HOLDEN — Americans never asked for free trade. We never complained about the cost of our cellphones and TVs. We never marched in the streets demanding more cheap stuff.
We had no idea that free trade agreements would eviscerate American manufacturing, outsource millions of good jobs, replace family businesses with big box behemoths and turn Americans into a nation of consumers, not makers. No wonder these free trade monsters are negotiated in secret and passed without amendments. Nope. They weren’t our idea. They were done to us, for our own good.
The American people never asked Congress to deregulate banking. Remember the Great Recession of 2008? It wasn’t our fault. We didn’t think up deregulating banks.
And finally, Americans never asked Congress to quadruple immigration. According to the Migration Policy Institute, immigrants and their children have added 81 million people to the U.S. population. Some immigration is good. But this number? Did we tell Congress: “Send more people! Please, help us! We’re too homogenous for our own good”? No, we never said those things.
So there it is, the globalist’s trifecta: the plan to build a borderless world based on the free flow of goods, people and capital. The globalist’s trifecta was sold to Congress by economists, academics and cheap-labor business lobbies as a plan to “make the economy grow.” And it did! Our gross national product has doubled since 1986.
But as economists are fond of saying: There are winners and losers. Bankers and investors – the 1 percent – grew obscenely rich. But wages for working Americans stagnated, good jobs vaporized, the middle class shrank and our infrastructure is crumbling from the weight of so many people.
The winners have done a masterful job of framing political discourse, convincing the leadership of both parties that America requires an incessant infusion of foreign labor.
Even in Maine, the globalist trifecta is shaping our political debates.
Example: Maine is shrinking. We need more people.
But the wages employers offer aren’t competitive. Our kids don’t stay, and millions of tourists who love Maine don’t settle here because they have better-paying jobs elsewhere.
The solution? We’re told that Maine needs immigrants to “make the economy grow.” And we’re told it over and over. See editorials in the Portland Press Herald and its sister papers, the Kennebec Journal and Morning Sentinel. And what makes immigrants special? Employers don’t have to compete with each other to attract these workers, as long as they convince Congress to continue expanding immigration.
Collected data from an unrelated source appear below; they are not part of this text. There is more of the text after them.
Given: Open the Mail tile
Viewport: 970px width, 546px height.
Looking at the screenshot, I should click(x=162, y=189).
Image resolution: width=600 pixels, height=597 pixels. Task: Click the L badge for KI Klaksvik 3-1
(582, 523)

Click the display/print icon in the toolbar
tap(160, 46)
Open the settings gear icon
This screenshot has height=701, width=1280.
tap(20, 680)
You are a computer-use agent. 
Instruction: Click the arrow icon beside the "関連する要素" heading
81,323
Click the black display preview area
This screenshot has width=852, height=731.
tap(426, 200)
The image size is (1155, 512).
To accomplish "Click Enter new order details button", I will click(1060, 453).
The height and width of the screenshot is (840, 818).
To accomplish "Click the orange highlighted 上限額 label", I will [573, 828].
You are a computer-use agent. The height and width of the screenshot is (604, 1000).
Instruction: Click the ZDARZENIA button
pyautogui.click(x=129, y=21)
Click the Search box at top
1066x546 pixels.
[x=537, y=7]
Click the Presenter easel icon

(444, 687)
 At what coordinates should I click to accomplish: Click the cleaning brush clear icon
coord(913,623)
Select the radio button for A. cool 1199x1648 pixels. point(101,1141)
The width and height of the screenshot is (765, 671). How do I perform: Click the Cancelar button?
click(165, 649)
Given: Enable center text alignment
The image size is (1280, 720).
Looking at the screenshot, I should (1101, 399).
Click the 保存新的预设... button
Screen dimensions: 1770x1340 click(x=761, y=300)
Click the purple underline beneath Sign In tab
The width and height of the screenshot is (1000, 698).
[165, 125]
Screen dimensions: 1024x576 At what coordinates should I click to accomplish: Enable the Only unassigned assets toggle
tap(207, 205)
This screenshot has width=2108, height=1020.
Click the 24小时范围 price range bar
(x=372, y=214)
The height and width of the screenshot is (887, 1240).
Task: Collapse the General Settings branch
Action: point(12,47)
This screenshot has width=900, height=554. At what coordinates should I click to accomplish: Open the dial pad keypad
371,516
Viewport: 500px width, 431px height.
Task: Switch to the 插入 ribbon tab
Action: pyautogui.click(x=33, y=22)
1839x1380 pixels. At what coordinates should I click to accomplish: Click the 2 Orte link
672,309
And that’s why the Partnership for the New American Economy is feeding data to gullible journalists and shaping editorials all over America, including Maine, about the need to expand immigration, what they call “comprehensive reform.”
What is the Partnership? It’s a coalition of billionaires, corporate CEOs and their politicians. Their membership includes the CEOs of Facebook, AOL, Marriott, Hewlett-Packard, JP Morgan, Goldman Sachs, Xerox and Morgan Stanley. Get the picture? The 1 percent on steroids.
As the richest and most privileged people in America, they know how to tell the story their way. Their website is a masterful ode to immigration, full of “facts” without links, and industry-funded “studies,” but nothing about costs or labor impacts.
Maine editorial writers frequently cite data from the Partnership website to support the “Maine needs immigrants” bandwagon. They’ve drunk the trifecta Kool-Aid. If the American Petroleum Institute produced “studies” proving that global warming didn’t exist, most journalists would be suspicious. But Maine editors largely swallowed the Partnership’s data and their “studies” on immigration without a blink. And like one big echo chamber, they nod their heads in perfect agreement, as though they were repeating an obvious truth.
Big Money isn’t satisfied with outsourcing good jobs, or storing huge profits in foreign banks to avoid taxes. They also want to reduce American wages and force all of us, immigrant and native-born, to compete against each other. Big Money sticks together. They don’t plan to compete with each other. And the 81 million already here is not enough for them. They want more. And more.
Yes, Maine faces a demographic transition. We need to think about it. But let’s think for ourselves. If employers want the benefits of doing business in America, access to our consumer markets and our infrastructure, then they need to offer livable wages. Unless they’re deprived of foreign workers, they won’t.